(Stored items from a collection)
+-------+

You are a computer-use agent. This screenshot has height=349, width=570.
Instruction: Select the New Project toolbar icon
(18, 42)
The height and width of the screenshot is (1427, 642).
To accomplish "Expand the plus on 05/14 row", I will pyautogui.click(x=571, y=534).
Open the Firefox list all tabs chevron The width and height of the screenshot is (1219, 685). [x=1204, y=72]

+-------+

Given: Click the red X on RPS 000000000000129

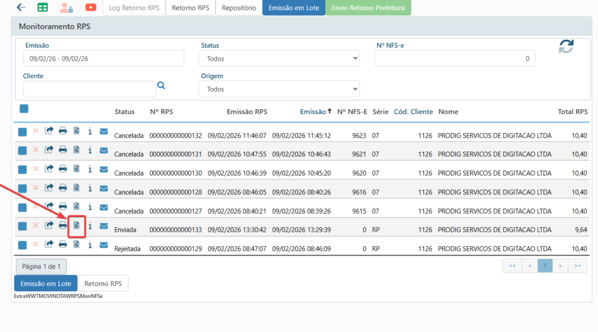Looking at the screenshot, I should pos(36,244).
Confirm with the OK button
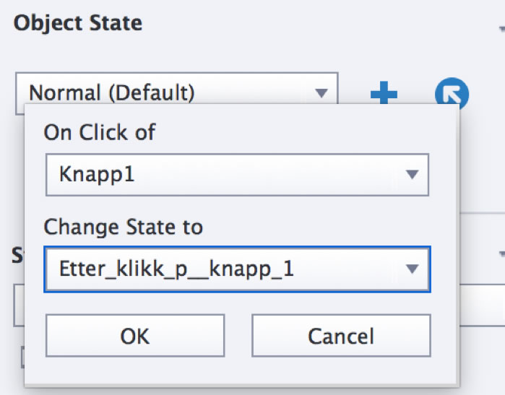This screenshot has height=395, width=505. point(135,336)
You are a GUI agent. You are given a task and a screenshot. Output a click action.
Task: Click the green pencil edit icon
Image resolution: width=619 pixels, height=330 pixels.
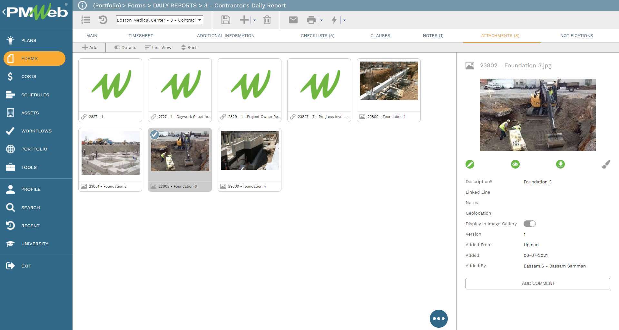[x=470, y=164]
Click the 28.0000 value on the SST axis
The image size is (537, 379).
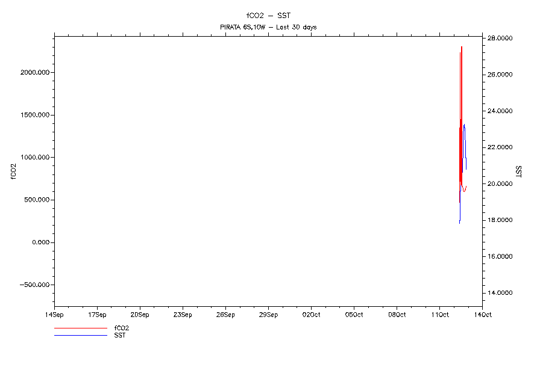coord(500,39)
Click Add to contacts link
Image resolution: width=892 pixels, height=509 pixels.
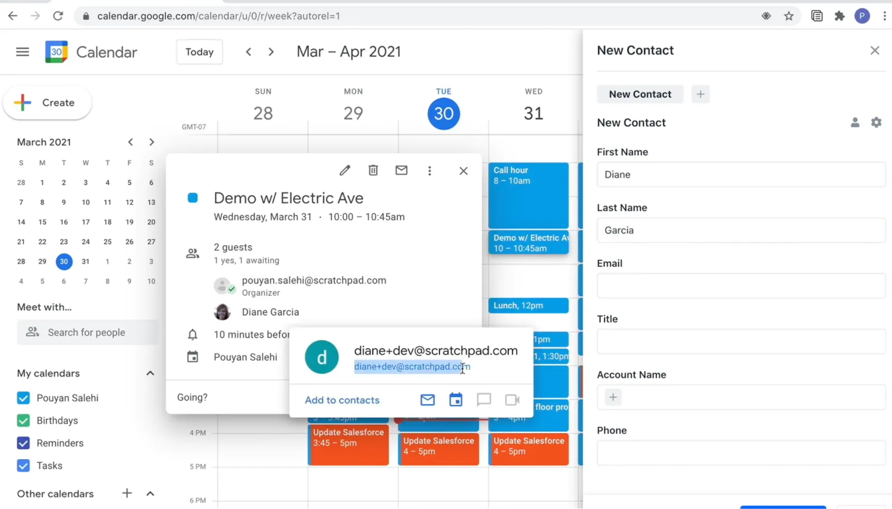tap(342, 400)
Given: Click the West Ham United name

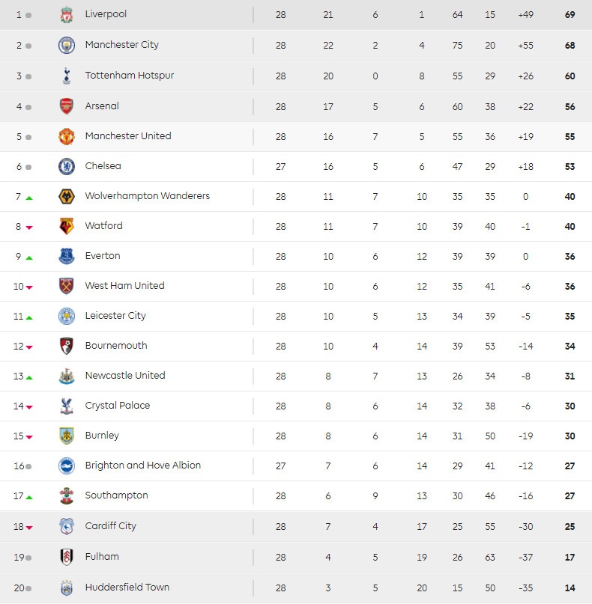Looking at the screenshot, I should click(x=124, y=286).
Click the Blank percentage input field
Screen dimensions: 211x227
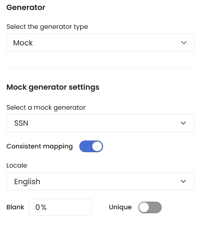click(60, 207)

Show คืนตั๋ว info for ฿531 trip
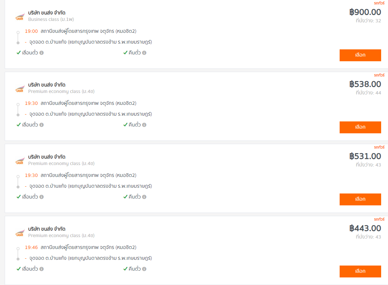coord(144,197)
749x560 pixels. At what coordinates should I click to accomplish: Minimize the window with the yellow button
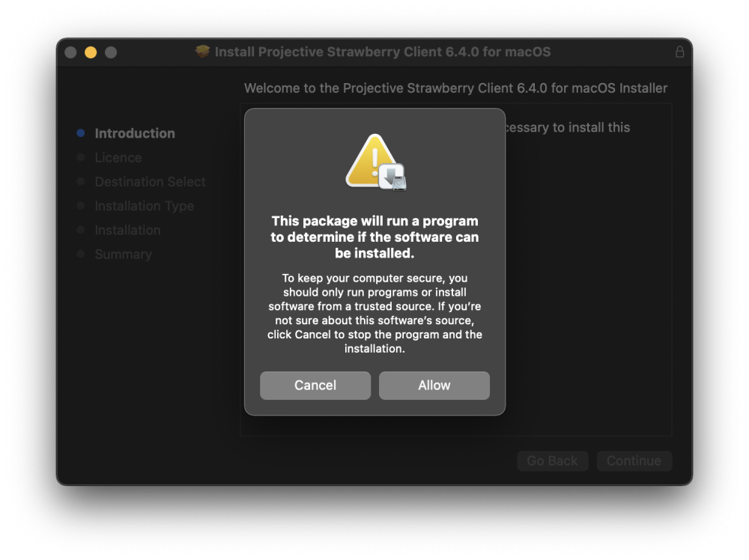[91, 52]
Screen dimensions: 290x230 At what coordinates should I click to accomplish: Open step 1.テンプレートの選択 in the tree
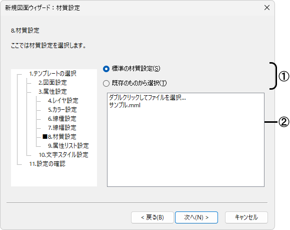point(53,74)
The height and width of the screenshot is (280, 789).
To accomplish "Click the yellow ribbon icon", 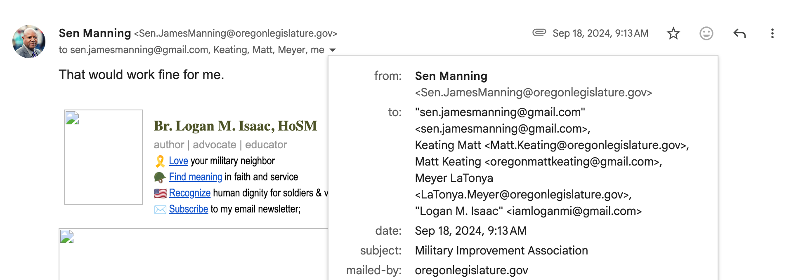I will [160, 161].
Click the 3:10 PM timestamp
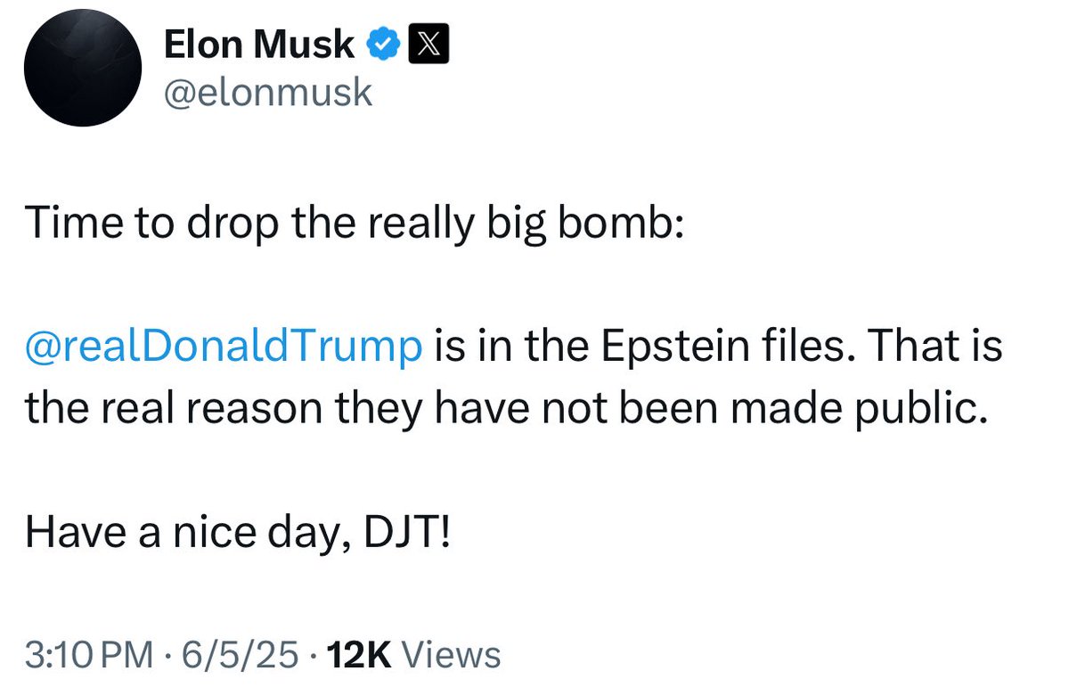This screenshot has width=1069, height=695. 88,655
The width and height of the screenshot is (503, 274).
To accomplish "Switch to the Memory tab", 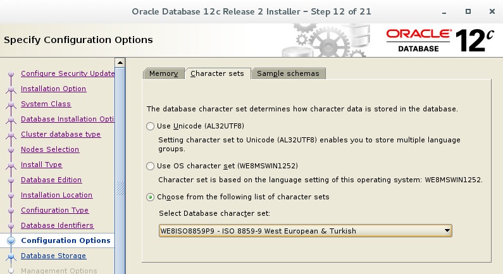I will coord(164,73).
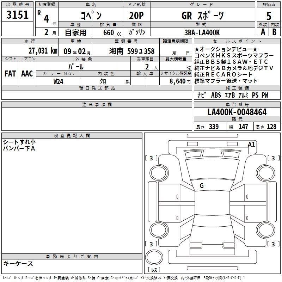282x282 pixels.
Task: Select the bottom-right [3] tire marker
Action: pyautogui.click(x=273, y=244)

+-------+

ABOUT THIS TASK ▸ Please work out how many lines of the records contain "agent" and give only that number.

RESPONSE TO THIS EXERCISE ▸ 2